What silly things have been said to you?

7 comments:

  1. I'm a dad of of a patient in Rhodes Farm (current). Slowly learning what NOT to say. Slowly because I make mistakes all the time despite my best efforts. Some things are fairly obvious but others aren't.
    Problem is that when you make the list of what NOT to say - sometimes it feels like there isn't much clear space to have a safe conversation.

    Can you offer any tips on what may be heard as positives?


    ... and thanks for making this site. Very useful ind interesting.

    ReplyDelete
    Replies
    1. Hi there,

      Thanks for your question and comment. I hope you see this reply. I'm sorry that you have a child who is ill. I know it's so difficult to watch someone you love self destruct.
      I think your question is really important so i am going to write a post about it if you don't mind. I will post it tomorrow and hope it help.

      Take care x

      Delete
  2. OK great! Whenever you can. Really appreciated. Thanks.
    .... and I have learned (big time) a few no no's already - such as 'you're looking a lot better' (heard as 'I'm getting really fat!') - 'I know you can get through this with all our help' (interpreted as 'I'll prove him wrong about that one!') - ......

    Parents, literally, go through hell. I'm usually the happiest person I know but this has turned my world up side down at this point of time.

    Your blog really helps - thanks again.

    ReplyDelete
  3. Love this! I go to numerous support groups for my addiction and they all make comments about my weight. I know they mean well, but them telling me I look like I've lost weight A) Tells me they thought I was fat before, B) Encourages me to lose more, and C) Shows how much they judge my size. And there's always food, so since they have known about my bulimia, they always notice whether or not I eat and then pester me to eat when I don't. It's soo enraging. I have a hard enough time eating without people watching me and telling me to eat. Just makes me want to run away.
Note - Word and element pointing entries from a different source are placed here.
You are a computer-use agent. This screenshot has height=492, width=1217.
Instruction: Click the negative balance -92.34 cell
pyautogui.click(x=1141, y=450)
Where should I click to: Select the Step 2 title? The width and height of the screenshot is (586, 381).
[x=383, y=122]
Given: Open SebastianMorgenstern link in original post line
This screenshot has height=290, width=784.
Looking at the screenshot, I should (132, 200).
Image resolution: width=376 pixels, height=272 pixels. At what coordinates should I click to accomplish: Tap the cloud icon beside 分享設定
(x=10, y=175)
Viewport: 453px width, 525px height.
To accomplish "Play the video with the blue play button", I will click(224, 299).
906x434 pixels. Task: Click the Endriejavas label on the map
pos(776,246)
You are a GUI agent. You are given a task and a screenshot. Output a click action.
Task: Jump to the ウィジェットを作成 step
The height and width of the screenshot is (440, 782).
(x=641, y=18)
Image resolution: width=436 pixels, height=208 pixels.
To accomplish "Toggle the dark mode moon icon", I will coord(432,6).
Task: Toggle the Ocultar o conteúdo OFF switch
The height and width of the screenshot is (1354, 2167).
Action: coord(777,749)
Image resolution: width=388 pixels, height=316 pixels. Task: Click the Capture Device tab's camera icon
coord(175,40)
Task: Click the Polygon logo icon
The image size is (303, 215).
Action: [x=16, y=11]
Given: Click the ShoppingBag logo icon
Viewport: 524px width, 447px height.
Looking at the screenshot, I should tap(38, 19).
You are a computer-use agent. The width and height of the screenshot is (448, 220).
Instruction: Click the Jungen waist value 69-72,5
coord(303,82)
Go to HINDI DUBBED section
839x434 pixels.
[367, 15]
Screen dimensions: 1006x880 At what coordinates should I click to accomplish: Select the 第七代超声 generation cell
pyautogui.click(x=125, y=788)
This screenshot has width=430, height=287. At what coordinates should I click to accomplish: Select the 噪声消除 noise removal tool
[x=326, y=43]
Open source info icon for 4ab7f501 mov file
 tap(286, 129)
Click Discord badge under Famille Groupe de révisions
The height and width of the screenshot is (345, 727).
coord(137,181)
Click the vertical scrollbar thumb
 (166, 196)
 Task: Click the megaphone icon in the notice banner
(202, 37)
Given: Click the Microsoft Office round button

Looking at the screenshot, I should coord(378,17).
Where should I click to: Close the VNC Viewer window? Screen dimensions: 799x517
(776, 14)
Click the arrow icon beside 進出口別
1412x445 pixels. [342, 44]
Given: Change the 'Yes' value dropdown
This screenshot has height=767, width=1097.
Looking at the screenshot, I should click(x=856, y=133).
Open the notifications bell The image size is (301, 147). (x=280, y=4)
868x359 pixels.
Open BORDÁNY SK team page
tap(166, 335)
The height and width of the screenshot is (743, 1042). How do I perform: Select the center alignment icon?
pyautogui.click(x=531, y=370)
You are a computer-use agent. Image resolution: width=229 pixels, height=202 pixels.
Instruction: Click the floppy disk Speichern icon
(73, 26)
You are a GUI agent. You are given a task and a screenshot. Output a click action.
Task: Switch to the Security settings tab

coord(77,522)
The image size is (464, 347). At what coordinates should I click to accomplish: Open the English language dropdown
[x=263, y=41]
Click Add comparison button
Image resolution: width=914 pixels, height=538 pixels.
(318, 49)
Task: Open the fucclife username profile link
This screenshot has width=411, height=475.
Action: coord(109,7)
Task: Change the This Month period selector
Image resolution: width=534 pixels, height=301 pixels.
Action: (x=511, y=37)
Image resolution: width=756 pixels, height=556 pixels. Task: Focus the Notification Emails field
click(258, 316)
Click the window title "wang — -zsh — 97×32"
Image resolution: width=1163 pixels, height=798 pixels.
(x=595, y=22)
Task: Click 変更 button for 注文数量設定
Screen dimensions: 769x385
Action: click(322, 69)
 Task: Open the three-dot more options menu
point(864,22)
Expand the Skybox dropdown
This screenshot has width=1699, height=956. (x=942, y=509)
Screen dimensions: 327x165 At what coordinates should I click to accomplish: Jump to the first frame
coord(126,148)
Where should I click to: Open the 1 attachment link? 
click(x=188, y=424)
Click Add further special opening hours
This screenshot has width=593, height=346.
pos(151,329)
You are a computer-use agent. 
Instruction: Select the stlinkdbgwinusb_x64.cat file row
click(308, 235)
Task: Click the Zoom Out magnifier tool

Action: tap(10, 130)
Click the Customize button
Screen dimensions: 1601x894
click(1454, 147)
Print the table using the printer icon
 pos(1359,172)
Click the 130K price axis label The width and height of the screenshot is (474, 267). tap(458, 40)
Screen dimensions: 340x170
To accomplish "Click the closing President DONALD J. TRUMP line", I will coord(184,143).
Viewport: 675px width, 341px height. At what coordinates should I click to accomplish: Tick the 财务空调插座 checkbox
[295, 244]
    I think I'm going to take this list to them. Because I know they mean well and are trying to be helpful, and that they just don't know they effects it has on me. So I need a nice way to educate and tell them without being harsh. Thanks for posting this.

    ReplyDelete
  4. I never got round to reading this before but it's probably one of the best lists I've ever seen, and yeah you do hear stupid insensitive shit, even from people who mean well and do care. It is tough!

    Xx

    ReplyDelete
  5. Pretty much sums up the same points I made in my video 'Comments Anorexics/Bulimics Are TIRED of Hearing' (https://www.youtube.com/watch?v=pjn8QzwGblI&index=6&list=PLBFD945A91E2B2AE7). Sometimes it's hard to know what you can and can't say, but some points also just seem so obvious!

    Great post and nice blog!

    ReplyDelete
  6. Seeing your blog for the first time; This one in particular made me laugh and cry at the same time!
    Things I've heard during my 30 year struggle (keep in mind, I have just admitted to close loved ones that I have anorexia 4 months ago):
    How do you stay so tiny?
    It must be nice being so tiny!
    All men like a tiny girl... makes them feel more like a man (from numerous men)
    You must not make very much money because you must not have enough money to buy food.
    Don't you want to gain weight? (duh)
    (During binge times) How can you eat like that and stay so skinny?... obviously there was a lack of common sense in how food and metabolism works
    Every time I gain weight "Are you pregnant?" Even after I had a hysterectomy... everyone knows I had one.
    "Why can't I be anorexic so I can be as skinny as you?"
    "At least your not throwing up to lose weight"
    "You need to live with me; I'll fatten you up"
    I'm biracial black/white... "That must be your white side"
    "Aren't you hungry???" again... duh

    --Thanks for reminding me I'm not alone in thinking that people say the dumbest things.